Background: Community organizations active in disasters play a vital role in community disaster response and recovery, but academic understanding of this organizational population is limited by untested and imprecise typological differentiations. An organizational taxonomy would better quantify and define this population and subgroups within it. This would allow for contextualizing research and findings against a validated framework that relates organizational groups and subgroups within the broader population. Taxonomies also serve a role similar to theory by enabling the development of new research questions and hypotheses.
Objectives: This dissertation proposes a taxonomy to classify the organizations of interest, and the taxonomy uses typological benchmarks that ensure coherent classificatory groups to provide meaning-in-context and salience to the needs of its users. The taxonomy evaluated the utility of structural/operational, functional, and financial traits for classifying the organizations. The taxonomy can guide research and policy development, and it can also provide utility to the community organizations themselves and their collaborative networks.
Methods: A novel study population of 660 organizations was created from a stratified non-probability quota sample of 28 Voluntary Organizations Active in Disasters (VOAD) networks. The 660 organizations cover the full range of organizational subtypes/subgroups of interest, and the results are not meant to be generalizable to the VOADs themselves without additional and planned validation. Two sets of hierarchical clustering results were produced and compared using both polythetic and parsimonious trait selection. Iterative and heuristic modeling procedures assessed and compared the results of several important permutations and methodological choices.

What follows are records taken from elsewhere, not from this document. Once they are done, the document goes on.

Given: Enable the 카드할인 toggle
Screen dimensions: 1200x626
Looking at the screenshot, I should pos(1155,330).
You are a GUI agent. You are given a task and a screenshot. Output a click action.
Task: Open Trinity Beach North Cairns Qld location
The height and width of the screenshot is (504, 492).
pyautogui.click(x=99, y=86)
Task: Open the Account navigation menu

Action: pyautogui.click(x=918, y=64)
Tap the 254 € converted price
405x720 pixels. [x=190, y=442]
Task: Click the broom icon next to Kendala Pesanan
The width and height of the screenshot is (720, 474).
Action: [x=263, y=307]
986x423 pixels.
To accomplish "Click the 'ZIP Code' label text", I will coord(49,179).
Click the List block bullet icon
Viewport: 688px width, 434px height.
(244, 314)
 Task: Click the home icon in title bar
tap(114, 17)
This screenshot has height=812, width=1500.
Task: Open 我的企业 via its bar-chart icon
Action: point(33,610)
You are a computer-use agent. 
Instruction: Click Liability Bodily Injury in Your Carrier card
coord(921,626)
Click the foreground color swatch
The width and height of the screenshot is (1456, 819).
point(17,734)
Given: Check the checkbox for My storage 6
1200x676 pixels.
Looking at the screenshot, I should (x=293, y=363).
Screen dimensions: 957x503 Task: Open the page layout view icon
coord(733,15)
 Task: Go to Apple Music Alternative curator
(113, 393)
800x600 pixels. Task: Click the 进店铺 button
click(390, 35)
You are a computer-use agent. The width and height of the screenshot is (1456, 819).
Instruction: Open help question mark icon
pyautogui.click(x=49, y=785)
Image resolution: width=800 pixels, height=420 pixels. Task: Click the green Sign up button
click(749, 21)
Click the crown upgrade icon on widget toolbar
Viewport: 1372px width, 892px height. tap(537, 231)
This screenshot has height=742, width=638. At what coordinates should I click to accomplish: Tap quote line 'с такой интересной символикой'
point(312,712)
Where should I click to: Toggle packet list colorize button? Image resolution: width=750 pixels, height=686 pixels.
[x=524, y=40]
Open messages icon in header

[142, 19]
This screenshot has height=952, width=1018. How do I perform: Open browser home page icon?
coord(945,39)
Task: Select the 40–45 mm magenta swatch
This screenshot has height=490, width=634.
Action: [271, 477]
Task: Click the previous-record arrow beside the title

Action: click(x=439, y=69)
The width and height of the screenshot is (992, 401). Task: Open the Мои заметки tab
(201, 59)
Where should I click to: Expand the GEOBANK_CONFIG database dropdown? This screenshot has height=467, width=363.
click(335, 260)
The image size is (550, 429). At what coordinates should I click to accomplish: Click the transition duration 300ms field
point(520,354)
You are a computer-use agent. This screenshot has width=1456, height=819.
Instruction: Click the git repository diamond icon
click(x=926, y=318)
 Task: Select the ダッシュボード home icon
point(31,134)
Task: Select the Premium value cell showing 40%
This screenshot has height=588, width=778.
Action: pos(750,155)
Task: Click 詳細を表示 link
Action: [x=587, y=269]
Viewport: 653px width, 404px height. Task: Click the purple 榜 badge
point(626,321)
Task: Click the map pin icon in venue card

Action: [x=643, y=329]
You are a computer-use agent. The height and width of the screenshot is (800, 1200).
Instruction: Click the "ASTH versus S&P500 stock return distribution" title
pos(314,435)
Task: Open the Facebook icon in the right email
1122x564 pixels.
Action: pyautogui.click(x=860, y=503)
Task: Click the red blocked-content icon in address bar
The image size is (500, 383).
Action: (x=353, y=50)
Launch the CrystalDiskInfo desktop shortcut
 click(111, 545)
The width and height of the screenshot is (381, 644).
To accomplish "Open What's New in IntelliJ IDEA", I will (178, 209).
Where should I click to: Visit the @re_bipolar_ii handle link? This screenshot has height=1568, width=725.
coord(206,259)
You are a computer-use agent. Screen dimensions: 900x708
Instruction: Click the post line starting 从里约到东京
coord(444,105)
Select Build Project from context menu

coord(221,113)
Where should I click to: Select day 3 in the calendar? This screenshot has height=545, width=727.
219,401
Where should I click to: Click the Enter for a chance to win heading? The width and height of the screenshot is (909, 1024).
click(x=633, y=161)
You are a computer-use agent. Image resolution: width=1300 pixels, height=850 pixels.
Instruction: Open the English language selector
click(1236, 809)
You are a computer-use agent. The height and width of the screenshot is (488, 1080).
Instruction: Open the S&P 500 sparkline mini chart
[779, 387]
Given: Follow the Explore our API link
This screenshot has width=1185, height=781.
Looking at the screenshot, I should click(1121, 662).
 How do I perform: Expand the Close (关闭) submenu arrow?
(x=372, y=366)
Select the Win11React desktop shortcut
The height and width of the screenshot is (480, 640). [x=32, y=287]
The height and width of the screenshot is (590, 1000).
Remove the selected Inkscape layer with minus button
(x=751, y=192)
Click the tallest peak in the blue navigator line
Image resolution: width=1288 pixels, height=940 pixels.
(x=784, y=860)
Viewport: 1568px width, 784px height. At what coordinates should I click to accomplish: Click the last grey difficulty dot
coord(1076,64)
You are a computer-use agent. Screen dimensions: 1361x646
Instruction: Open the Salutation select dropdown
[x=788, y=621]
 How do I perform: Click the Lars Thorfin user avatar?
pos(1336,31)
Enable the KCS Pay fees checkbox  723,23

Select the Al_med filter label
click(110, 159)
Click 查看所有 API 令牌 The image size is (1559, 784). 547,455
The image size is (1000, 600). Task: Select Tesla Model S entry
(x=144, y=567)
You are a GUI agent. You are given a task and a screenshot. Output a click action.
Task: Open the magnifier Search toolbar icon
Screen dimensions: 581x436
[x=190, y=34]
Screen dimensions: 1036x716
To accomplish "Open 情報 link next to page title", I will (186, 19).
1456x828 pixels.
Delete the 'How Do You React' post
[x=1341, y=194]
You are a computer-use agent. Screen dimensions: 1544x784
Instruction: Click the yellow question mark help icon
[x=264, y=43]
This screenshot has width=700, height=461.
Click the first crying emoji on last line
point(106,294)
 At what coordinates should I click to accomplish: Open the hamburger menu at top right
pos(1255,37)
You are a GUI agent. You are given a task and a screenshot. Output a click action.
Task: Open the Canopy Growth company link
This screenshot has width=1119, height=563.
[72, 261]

Findings: The best set of results classified the population based on a parsimonious set of structural/operational traits: charitable/religious and faith-based/not faith-based. The results from both approaches were robust and congruent with the typological understanding of these organizations, but up to one-fourth of the organizations in the study population exhibited noteworthy deviation from common typological distinctions. The results were expanded into a taxonomy with three branches and three tiers to create a combined total of 26 clusters and subclusters. The best set of results also used a modified unit of analysis that classified 47 coherent organizational subgroups, akin to “species”, rather than 660 individual organizations.